About this task: Repeat word for word the line with "MIN JEU (1031, 976)" and every line after it until the records below run out.
=== Section Start ===
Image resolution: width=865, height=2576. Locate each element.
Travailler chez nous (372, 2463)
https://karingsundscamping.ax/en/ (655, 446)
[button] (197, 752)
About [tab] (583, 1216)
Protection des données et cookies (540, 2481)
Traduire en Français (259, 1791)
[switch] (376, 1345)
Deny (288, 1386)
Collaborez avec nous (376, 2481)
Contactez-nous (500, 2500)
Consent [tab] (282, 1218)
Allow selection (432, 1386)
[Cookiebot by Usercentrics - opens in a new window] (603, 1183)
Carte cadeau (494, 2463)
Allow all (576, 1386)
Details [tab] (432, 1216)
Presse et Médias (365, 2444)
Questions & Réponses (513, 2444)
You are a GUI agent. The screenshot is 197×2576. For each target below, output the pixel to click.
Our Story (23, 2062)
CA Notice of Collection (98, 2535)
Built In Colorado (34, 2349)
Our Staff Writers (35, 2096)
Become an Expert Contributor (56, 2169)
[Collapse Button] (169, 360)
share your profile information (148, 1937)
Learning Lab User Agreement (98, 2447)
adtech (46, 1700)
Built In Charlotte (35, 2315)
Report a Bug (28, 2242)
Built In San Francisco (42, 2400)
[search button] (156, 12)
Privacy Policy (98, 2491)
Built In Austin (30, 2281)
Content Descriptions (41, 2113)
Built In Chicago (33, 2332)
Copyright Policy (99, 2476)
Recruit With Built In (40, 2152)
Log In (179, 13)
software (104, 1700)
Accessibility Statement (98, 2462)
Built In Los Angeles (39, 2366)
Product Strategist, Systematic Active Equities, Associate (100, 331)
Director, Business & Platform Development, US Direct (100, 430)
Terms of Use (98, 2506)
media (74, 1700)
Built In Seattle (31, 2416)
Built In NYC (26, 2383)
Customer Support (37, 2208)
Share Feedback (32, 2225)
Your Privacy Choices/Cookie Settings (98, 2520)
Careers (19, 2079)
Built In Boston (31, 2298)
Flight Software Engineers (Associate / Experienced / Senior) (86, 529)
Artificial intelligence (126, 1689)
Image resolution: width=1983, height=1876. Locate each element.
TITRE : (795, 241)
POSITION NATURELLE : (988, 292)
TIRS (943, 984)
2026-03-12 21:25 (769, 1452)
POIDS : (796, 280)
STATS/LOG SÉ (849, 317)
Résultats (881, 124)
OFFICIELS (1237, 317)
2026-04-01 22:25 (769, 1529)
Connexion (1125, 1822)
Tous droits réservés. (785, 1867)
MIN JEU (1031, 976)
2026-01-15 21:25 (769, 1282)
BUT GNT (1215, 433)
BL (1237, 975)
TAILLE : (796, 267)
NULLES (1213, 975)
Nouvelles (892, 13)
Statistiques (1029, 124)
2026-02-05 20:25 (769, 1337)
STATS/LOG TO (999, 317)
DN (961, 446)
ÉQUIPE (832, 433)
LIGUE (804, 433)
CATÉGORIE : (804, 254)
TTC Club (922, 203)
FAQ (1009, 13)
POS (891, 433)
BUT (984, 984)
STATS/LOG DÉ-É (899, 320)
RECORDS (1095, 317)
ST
=== Section End ===
Solution below:
MIN JEU (1031, 976)
2026-01-15 21:25 (769, 1282)
BUT GNT (1215, 433)
BL (1237, 975)
TAILLE : (796, 267)
NULLES (1213, 975)
Nouvelles (892, 13)
Statistiques (1029, 124)
2026-02-05 20:25 (769, 1337)
STATS/LOG TO (999, 317)
DN (961, 446)
ÉQUIPE (832, 433)
LIGUE (804, 433)
CATÉGORIE : (804, 254)
TTC Club (922, 203)
FAQ (1009, 13)
POS (891, 433)
BUT (984, 984)
STATS/LOG DÉ-É (899, 320)
RECORDS (1095, 317)
ST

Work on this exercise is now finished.